In a community where there is great concern over crime, seeking solutions should be everyone’s goal.
In critical situations, TBPS officers respond quickly, and yet maintain their professionalism. All of that bodes to the police training that they have received. It speaks well of the officers, and the Chief of Police and his team of officers. Police training in Canada is second to none in the world, and in Thunder Bay we benefit from that level of training.
If there is critical commentaries to be made on our police service, it is not in how officers are trained. It is not in how the protocols of policing are set. It is on the issue of communications to the public remaining slower than they should be. Some critics of an earlier opinion piece commented it is “bashing” our police to make comments on the communications procedures. What those individuals might not understand is that one of the roles of media isn’t to serve as a cheerleader for people some in the local media who appear to have come to treat as their friend, rather than a public servant.
To me it is also in offering solutions. While some individuals might be happy with a policy that allows information to flow from the Police to the public via the media during business hours, it is my view that is not an acceptable situation, crime is not a nine-to-five operation, and neither is the Thunder Bay Police Service.
In other communities information are shared by police with the public in far more effective ways.

**PROBLEM TO WORK ON:**
Continue the opinion piece above on Thunder Bay police communications, starting right after its last sentence.

**Saved entries:**

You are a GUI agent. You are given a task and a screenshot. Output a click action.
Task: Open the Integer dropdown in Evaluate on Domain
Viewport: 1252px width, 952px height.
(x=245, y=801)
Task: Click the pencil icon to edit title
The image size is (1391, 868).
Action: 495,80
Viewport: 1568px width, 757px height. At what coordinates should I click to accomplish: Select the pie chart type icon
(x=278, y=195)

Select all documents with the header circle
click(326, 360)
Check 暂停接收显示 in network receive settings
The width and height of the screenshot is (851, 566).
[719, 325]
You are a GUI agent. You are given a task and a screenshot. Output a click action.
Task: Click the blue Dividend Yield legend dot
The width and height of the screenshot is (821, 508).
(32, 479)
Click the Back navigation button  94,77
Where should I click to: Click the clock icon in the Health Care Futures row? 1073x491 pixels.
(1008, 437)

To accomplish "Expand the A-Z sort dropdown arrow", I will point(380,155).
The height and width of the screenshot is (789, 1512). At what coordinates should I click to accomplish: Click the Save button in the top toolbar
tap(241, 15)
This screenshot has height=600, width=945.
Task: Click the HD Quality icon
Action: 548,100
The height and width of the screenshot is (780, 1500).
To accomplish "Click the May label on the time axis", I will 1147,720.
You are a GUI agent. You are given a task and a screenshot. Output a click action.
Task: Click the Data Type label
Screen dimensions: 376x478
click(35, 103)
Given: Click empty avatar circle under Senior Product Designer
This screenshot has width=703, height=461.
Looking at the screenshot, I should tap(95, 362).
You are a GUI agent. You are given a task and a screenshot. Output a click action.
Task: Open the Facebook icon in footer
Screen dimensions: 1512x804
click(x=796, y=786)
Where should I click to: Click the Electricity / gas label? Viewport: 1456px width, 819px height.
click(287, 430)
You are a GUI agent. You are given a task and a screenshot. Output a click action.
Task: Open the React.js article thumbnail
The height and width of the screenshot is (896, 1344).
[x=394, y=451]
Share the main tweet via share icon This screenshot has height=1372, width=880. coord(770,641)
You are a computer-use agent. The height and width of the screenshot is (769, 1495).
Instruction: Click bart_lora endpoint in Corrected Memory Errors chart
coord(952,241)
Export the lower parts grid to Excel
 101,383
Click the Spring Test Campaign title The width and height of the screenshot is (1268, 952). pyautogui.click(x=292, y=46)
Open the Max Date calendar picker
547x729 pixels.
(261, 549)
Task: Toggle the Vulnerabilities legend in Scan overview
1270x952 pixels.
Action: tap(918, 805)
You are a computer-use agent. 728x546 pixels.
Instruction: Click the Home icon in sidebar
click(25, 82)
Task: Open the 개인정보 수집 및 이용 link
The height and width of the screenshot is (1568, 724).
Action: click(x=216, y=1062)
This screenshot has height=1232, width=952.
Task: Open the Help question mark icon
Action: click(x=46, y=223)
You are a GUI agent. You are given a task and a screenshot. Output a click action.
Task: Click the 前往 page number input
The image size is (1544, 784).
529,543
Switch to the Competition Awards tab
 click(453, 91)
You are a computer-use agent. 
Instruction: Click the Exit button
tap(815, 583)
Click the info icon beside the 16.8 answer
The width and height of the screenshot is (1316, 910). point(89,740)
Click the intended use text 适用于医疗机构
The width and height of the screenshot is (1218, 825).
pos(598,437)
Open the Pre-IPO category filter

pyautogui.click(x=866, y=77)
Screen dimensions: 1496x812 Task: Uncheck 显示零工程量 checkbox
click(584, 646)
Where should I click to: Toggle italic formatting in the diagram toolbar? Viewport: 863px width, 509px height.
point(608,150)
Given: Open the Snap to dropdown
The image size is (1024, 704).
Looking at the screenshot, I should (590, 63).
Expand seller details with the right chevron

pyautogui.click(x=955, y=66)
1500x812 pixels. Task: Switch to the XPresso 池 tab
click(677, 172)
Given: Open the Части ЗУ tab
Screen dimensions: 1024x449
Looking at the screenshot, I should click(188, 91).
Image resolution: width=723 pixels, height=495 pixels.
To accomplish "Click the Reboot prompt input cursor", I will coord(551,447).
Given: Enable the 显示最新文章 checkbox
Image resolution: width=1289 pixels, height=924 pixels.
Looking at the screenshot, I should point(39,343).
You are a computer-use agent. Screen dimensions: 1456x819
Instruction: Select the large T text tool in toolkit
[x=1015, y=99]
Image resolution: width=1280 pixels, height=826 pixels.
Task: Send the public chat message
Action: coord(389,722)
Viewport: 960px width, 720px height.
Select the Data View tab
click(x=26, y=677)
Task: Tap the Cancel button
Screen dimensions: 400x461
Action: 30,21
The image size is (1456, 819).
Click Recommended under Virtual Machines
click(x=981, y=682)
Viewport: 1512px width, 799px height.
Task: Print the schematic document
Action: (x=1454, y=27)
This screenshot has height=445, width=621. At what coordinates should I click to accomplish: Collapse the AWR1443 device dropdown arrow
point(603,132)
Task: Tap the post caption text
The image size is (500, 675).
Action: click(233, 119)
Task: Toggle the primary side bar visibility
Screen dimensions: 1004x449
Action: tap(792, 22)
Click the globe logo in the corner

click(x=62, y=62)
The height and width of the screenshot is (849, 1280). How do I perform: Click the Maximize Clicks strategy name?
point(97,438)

**EXERCISE RESPONSE:**
In Calgary for example the Calgary Police Service has set up a telephone call system that is free for citizens to enter their number, and then receive updates on situations in their neighbourhood. If there is an incident where police need the help of the public, then the public can be informed about the incident. There is, in Calgary the opportunity for seniors to get additional updates if they like.
Last week, there was an attempted robbery at 7PM at the Shopper’s Drug Mart on Red River Road. That story was reported on NetNewsledger.com within an hour of the incident happening. Other media in our community got the information out to the public up to 36 hours later. That is not a slam to any other media outlet, it is simply what happened. That incident once again points out that the Thunder Bay Police Service could be doing a better job of getting information out to the public.
If there were a Police and Community Awareness Program (PCAP) in Thunder Bay, like Calgary has adopted, then people could have been in a better position to know what is happening in their neighbourhood.
Under the current system, residents in the neighbourhood, where the police along with the K-9 unit were combing the area seeking the suspect were uninformed that a person who had just attempted a robbery with a syringe was potentially in their area and could have been seeking refuge in one of their homes.
In Calgary, and other communities in Canada, that kind of incident would have been relayed over the telephone to the people in the area.
If Thunder Bay had such a system in place, it would allow greater engagement from the public to helping police. It is a basic premise of policing that goes right back to the formation of the first organized police services that the police need the public, as much as the public needs the police. All one has to do is Google for “Principles of Policing” to see how the process is supposed to work. Communications with the public by many police services in Canada demonstrate that there are better ways that could be adopted by the Thunder Bay Police Service.
The task is likely to fall to the new Chief of Police who will be in place by July, when Chief Herman ends his long and distingished career.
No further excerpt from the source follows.